(MATERIAL FOR THE TASK Opens)

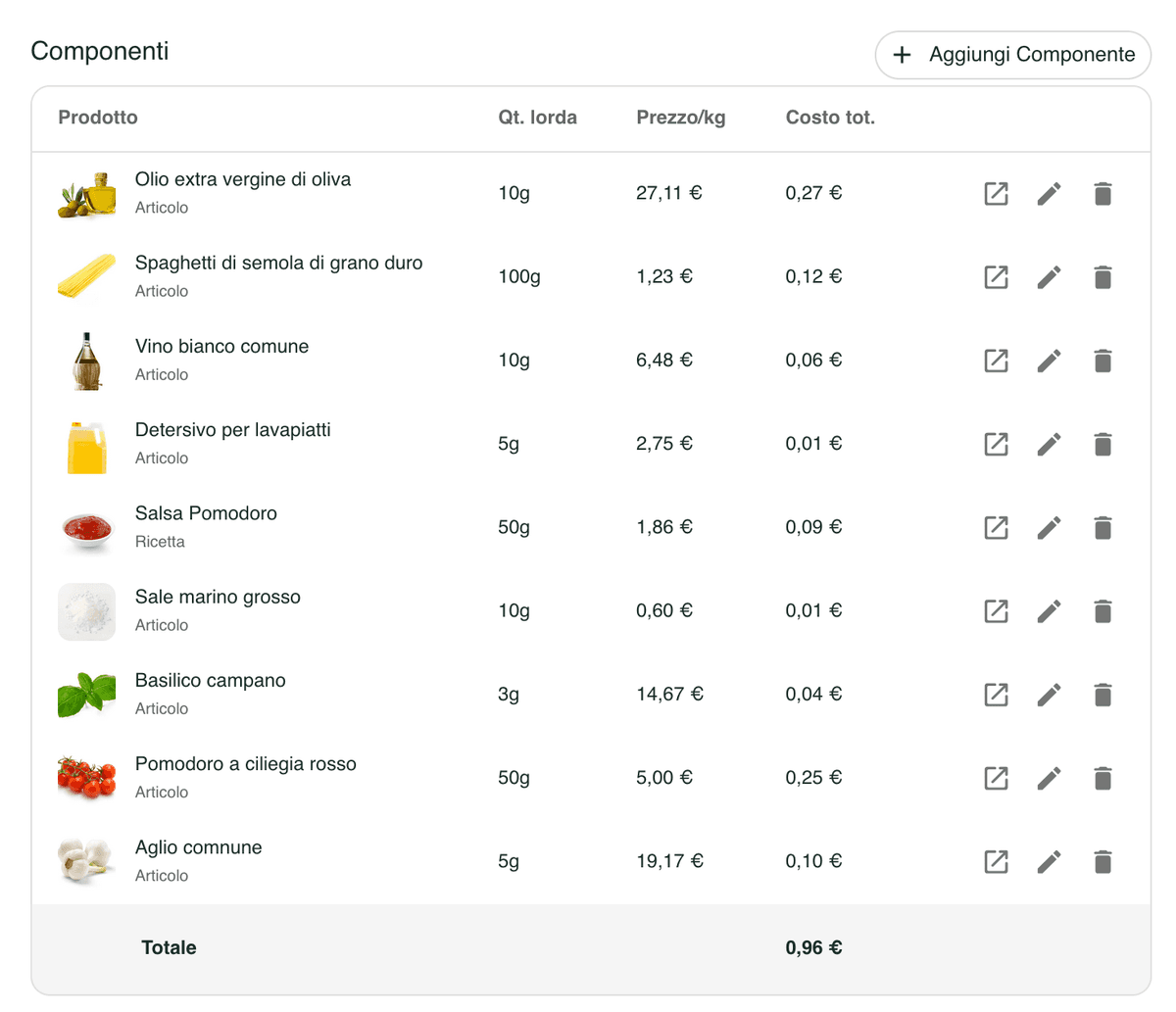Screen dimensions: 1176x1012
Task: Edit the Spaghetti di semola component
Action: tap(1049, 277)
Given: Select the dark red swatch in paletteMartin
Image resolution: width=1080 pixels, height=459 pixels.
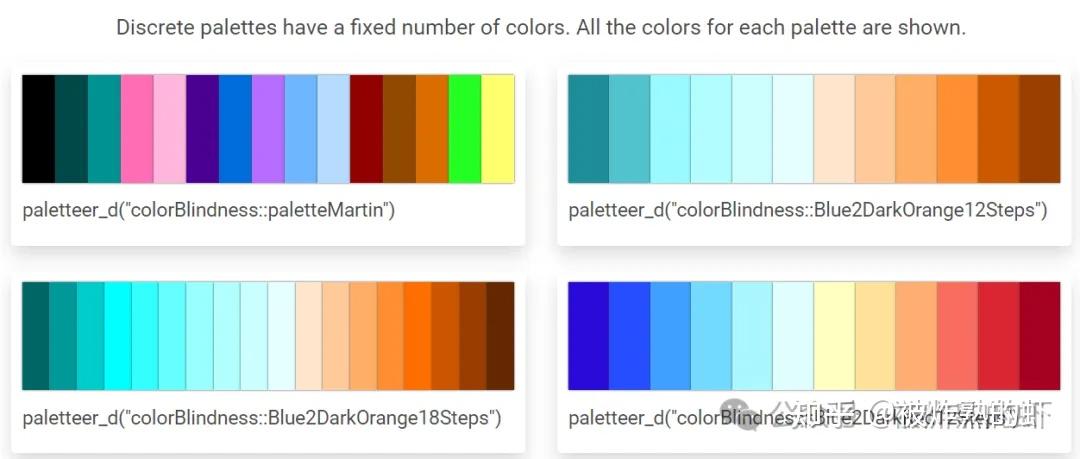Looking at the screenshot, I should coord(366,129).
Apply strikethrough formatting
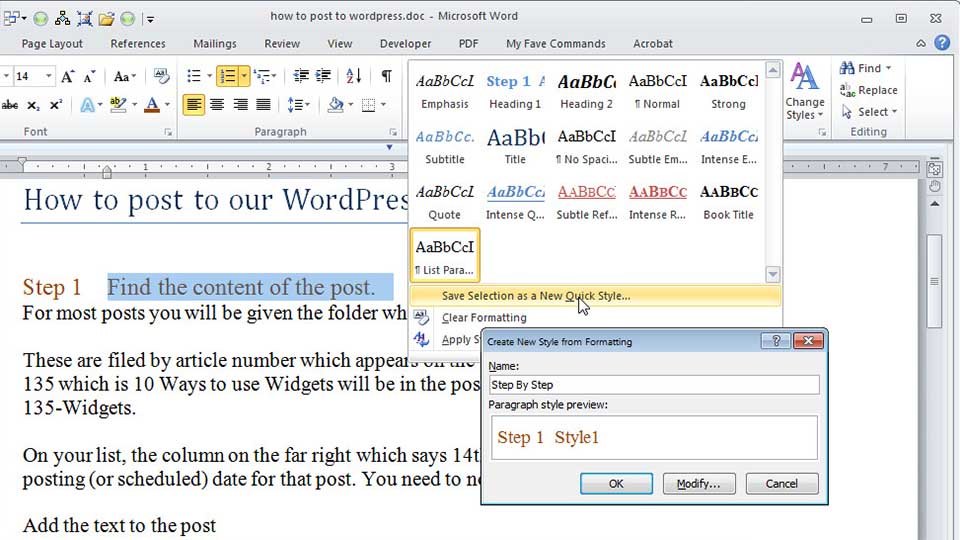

(MATERIAL FOR THE TASK Closes)

[YOUR INSTRUCTIONS]
Give back exactly the lines from the line with "Given: Select the" through the end of the records, both included; keep all pictures out.

[RESPONSE BOX]
Given: Select the dark red swatch in paletteMartin
Image resolution: width=1080 pixels, height=459 pixels.
Looking at the screenshot, I should coord(366,129).
Apply strikethrough formatting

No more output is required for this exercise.